▶ [GIVEN PASSAGE]
══════════
Flutter Setup & First App

Flutter Architecture Overview

45 min Lesson 2 of 12

Why Flutter is Different

Flutter takes a fundamentally different approach to cross-platform development compared to other frameworks. Instead of using the platform’s native UI components or a web view, Flutter draws every pixel on the screen using its own high-performance rendering engine. This gives Flutter complete control over every pixel, resulting in consistent UI across all platforms and smooth 60fps (or 120fps) animations.

Note: Understanding Flutter’s architecture is essential for writing efficient apps. When you know how Flutter works under the hood, you can make better decisions about state management, widget composition, and performance optimization.

Flutter vs Other Frameworks

To appreciate Flutter’s architecture, let’s compare it with other popular cross-platform approaches.

Native Development

Native development (Swift/Kotlin) gives you direct access to platform APIs and native UI components. The downside is maintaining two separate codebases for iOS and Android, which doubles development effort and time.

React Native Approach

React Native uses a JavaScript bridge to communicate between JavaScript code and native platform components. Your JavaScript code describes the UI, and React Native translates that into native views. While this uses real native components, the bridge can become a performance bottleneck, especially during animations or heavy data processing.
══════════
▶ [RAW RECORDS]
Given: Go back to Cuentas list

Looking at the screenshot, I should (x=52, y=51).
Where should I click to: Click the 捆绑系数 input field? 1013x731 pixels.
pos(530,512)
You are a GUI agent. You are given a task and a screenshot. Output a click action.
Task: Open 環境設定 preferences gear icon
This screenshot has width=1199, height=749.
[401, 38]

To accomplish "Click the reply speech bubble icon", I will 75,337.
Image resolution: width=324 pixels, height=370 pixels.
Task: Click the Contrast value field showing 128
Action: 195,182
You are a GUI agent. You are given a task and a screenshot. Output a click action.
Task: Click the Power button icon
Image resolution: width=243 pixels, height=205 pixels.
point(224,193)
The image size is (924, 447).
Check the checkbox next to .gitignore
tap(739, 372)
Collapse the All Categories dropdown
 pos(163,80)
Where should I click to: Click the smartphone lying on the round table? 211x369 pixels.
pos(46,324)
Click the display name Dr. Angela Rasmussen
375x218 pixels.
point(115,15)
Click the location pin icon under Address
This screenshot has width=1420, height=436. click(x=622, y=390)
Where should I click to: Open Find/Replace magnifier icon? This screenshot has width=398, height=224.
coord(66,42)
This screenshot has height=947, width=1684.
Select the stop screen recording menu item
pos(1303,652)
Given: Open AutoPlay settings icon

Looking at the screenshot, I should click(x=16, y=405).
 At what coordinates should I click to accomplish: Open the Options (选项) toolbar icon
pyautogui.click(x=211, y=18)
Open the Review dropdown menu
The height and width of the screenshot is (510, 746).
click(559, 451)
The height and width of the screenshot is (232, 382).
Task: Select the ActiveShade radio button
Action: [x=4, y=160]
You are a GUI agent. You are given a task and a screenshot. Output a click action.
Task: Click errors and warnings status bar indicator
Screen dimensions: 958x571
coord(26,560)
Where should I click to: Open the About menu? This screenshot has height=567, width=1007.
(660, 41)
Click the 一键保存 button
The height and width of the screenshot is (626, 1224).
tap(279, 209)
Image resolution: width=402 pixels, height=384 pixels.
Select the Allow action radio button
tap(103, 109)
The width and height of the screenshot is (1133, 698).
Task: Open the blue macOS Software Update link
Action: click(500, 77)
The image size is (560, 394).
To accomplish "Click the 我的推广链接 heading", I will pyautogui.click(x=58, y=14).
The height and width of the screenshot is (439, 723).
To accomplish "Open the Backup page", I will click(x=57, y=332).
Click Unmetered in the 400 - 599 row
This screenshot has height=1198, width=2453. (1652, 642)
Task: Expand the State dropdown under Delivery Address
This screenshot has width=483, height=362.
══════════
▶ [SHORT TASK A]
Rewrite the Flutter lesson from "45 min Lesson" up to and including "(or 120fps) animations.", replacing "rendering engine" with "graphics engine".
▶ [SHORT TASK B]
List every programming language named in the Flutter lesson.
▶ [SHORT TASK C]
Continue the Flutter lesson from the point where it ends.

▶ [TASK RESULT A]
45 min Lesson 2 of 12

Why Flutter is Different

Flutter takes a fundamentally different approach to cross-platform development compared to other frameworks. Instead of using the platform’s native UI components or a web view, Flutter draws every pixel on the screen using its own high-performance graphics engine. This gives Flutter complete control over every pixel, resulting in consistent UI across all platforms and smooth 60fps (or 120fps) animations.

▶ [TASK RESULT B]
Swift, Kotlin, JavaScript

▶ [TASK RESULT C]
Architecture Comparison

// Native Development:
// App Code (Swift/Kotlin) > Native UI Components > Canvas
// Pros: Best performance, full platform access
// Cons: Two codebases, no code sharing

// React Native:
// App Code (JavaScript) > Bridge > Native UI Components > Canvas
// Pros: Single codebase, native components
// Cons: Bridge overhead, platform inconsistencies

// Flutter:
// App Code (Dart) > Flutter Engine (Skia) > Canvas
// Pros: Single codebase, pixel-perfect control, no bridge
// Cons: Larger app size, custom rendering (not native look)

Flutter’s Approach

Flutter compiles Dart code directly to native ARM machine code and uses the Skia graphics engine to render UI. There is no bridge, no web view, and no reliance on platform UI components. Flutter owns the entire rendering pipeline from your widgets down to individual pixels on the screen.

Tip: Flutter’s approach means your app looks exactly the same on every platform by default. If you want platform-specific looks, Flutter provides both Material Design (Android-style) and Cupertino (iOS-style) widget libraries.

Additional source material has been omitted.